Written exercise:
Rewrite the entries from the line containing "You are a computer-use agent." through the end of the entries, inclusive, changing "Drawstring Bag" to "Canvas Tote" and leaving everything else as it is.

(Element and text location entries)

::::::::::

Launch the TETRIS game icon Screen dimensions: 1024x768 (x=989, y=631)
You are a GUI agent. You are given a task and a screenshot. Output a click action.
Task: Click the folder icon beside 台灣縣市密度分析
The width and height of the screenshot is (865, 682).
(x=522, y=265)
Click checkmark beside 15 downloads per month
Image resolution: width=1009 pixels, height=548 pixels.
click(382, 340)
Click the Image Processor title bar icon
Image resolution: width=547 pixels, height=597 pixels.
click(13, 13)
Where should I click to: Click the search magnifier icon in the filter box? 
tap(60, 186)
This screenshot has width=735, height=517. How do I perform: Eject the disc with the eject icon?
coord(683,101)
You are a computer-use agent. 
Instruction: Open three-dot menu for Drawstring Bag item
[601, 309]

::::::::::

Finished answer:
You are a computer-use agent. 
Instruction: Open three-dot menu for Canvas Tote item
[601, 309]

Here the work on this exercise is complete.